The Ford government’s Building More Mines Act is now law. Bill 71, an amendment to Ontario’s Mining Act, received royal assent on May 18. 

The purpose of the act was to expedite permitting times and approvals to put more new mines into production more quickly.

The Ford government certainly held up its end of the bargain with its legislative expediency. Only two-and-half months after introducing the bill in Queen’s Park on March 2, Bill 71 passed third reading last week and received royal asset on May 19.

Provincial Mines Minister George Pirie’s tag line in introducing the bill on March was that “Fifteen years is not acceptable" to open a mine.

Rebuilding Ontario auto industry with electric vehicle production is one of the economic pillars of the Ford government that involves establishing a critical minerals supply chain, beginning at the mine site and flowing downstream to process minerals into battery-grade material for the electric vehicle battery making plants being constructed in southern Ontario.

The bill passed second reading in early March and was handed off to the Standing Committee on the Interior. MPPs on the panel road-tripped the bill consultation process to hearings in Timmins and Sudbury just before the Easter long weekend. The bill’s third reading was May 10 and was carried.

Sudbury’s two MPPs did not vote in favour of it. 
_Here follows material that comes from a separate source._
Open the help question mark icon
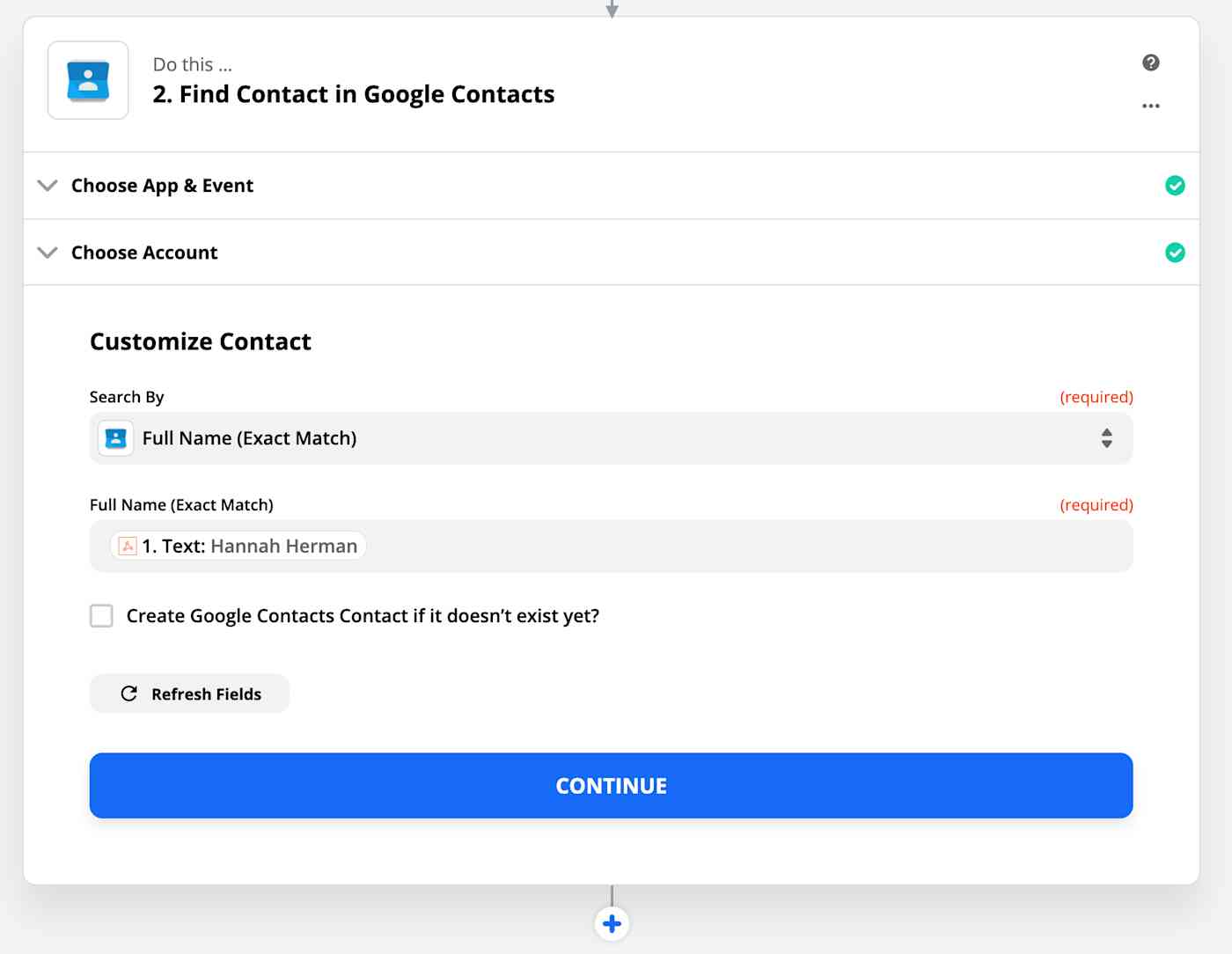This screenshot has width=1232, height=954. pos(1150,62)
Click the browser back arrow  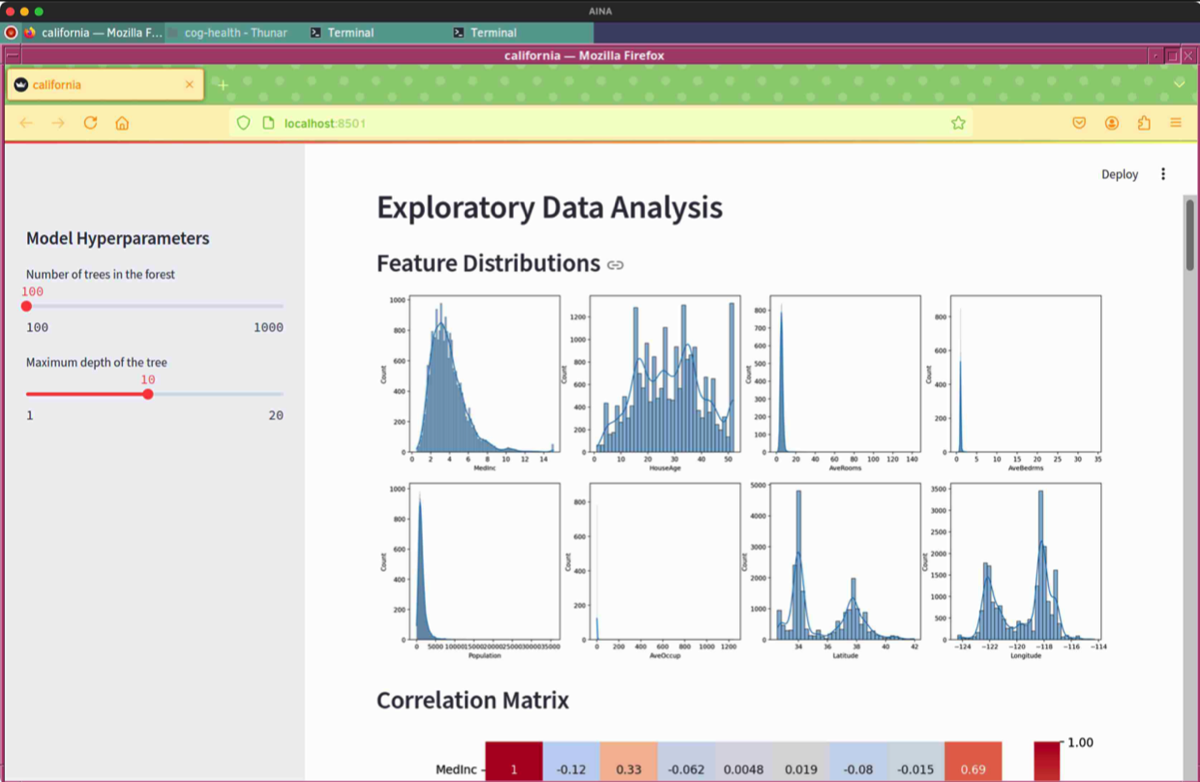pos(27,123)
The passage of this bill was not without protest from the NDP, the Green Party, environmental activists and many Indigenous leaders across the North and Ontario. First Nation leadership argued they were not consulted on this coming bill, which was made public just before the start of the PDAC mining conference in early March.

Others had issues with changes to provincially mandated mine closure plans and the phased approach when it comes to financial assurance – instead of money upfront – that mining companies must set aside to ensure non-producing mine sites and properly remediated and returned to a natural state. Another argument was that the bill was a politically driven decision that put too many discretionary power in the hands of the mines minister over the judgment of the bureaucracy.

On whether large mineral projects, such as the Ring of Fire region, a nationally significant natural resources development, ever sees commercial production in a timely fashion now largely depends on Ottawa.

Federal Natural Resources Minister Jonathan Wilkinson has said Ottawa must do a better job of working hand-in-hand with the provinces on expediting their respective environmental and approvals process for new critical mining operations.

In unveiling the federal critical minerals strategy last year, Wilkinson vowed federal regulatory agencies would work quicker and more efficiently to collaborate with their provincial counterparts to ensure mine approvals can be done concurrently and in “as fast a manner as we possibly can.”